Update Your Product Reliability Targets
Following up on my column on Durability, Derating, and Circularity, I had a conversation with Fred Schenkelberg, an expert reliability consultant I have known and respected for many years. I wanted to get his insights and advice for engineers who are going to be tasked with designing products that must last longer than they have previously been designed to last. We focused on derating, in particular, because I believe it is an important and often unimplemented process in electronic product design. But it’s only part of the solution.
Fred is very knowledgeable; he had recently produced a webinar on “Deliberate Reliability Testing” and made the point that just because your customer wants to see 1,000 hours of life test with zero failures, that should not be the end of what you are doing as a reliability engineer: “if you’re not seeing failures, you’re not learning anything” he said. This is true: zero failures means you don’t know how close or how far the product is from the wear-out part of the bathtub curve or what other issues may be uncovered. This becomes increasingly important as your customer — and your customer after that customer — continues to use the product long beyond whatever that 1,000 hours may represent in terms of real-life use.
When I started as a quality/reliability engineer (“QRE”) at Intel several decades ago, we ran reliability tests on product prototypes from the corners of the semiconductor manufacturing process in order to validate that the specific design did not inadvertently violate design rules and to confirm its robustness. Since then, robustness has been designed into the semiconductor process itself and is validated at that level, while design rule checking is baked into EDA tools so you’re less likely to ship an unreliable product that is based on an otherwise reliable semiconductor process. However, use-life assumptions are still made at the process level and implemented in the design rules.
For instance, while maximum current density is specified for a given trace in a given conductor layer within an integrated circuit (IC), the calculation that led to determining what that maximum value should be is based on, among other things, assumptions about the number of active use hours the IC containing that trace would see. If that assumption is now too low due to new use models driven by product reuse, then perhaps the IC will not be appropriate for your application or the application will have to run the IC at a lower voltage and slower speed to meet the required failure rate.
Every manufacturer of components, active or passive, has — or should have — done these types of reliability assessments to ensure that the products they are selling will meet or exceed the reliability needs and expectations of the OEMs incorporating them into their products.
Part of the OEM or system-level engineer’s task now is to determine what parameters of their product change, and what the resulting new requirements are, due to its new use case in a circular economy. These changes may well affect the actual use lifetime of the product and its components and materials.
As product use lifetimes are extended due to the circular economy and reuse, durability (and its analog reliability) becomes even more important. Products must be designed to last longer and to be more repairable. In our discussion, Fred pointed out that “not everything fails because it’s not derated” – he is right that derating is no panacea. There are numerous other factors, he said, including design failures, counterfeit parts, etc. For example, he said that a third of field failures are design-related: manufacturers failed to anticipate how customers would use a product!
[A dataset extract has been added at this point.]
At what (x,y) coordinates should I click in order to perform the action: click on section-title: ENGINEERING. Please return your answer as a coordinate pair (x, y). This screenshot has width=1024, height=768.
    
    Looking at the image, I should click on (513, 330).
Regarding design failures, Fred noted that mechanical engineers get taught to design margin into products (e.g., model, simulate, and address, as necessary, known common failure mechanisms like creep and fatigue), but electrical engineers generally do not. This is where derating comes in — Fred says it adds resilience and robustness to a design. However, when a design is outsourced (which is increasingly the case these days) unless the Product Requirements Document, or PRD, specifies margin analysis and derating you may not get as robust a product as needed.
Placing a stage, or “meta-layer”, of design robustness research and planning on top of, or in front of, the existing product development process will enforce this assessment. Teamwork is critical: design engineering must work with procurement/commodity management, component engineering, reliability engineering, marketing/program management, and others with support from executive management to initially define the product durability/reliability requirements based on product goals. These have to be translated into design-and commodity-specific requirements, then implemented in the design and supply base selection phases of the project.
That means that if, in the past, you were, for instance, asking for 1,000 hours of life test with zero failures for ICs, now would be a good time to have more in-depth discussions with your component manufacturing suppliers about how the reliability testing they do relates to the operational and parametric lifetime of their products and how that would relate to your new modular, reusable, and repairable product’s longer use life. This additional level of discussion with the supply base will help you identify adequately robust devices — and suppliers who will support you and build those devices — for your longer-lived product.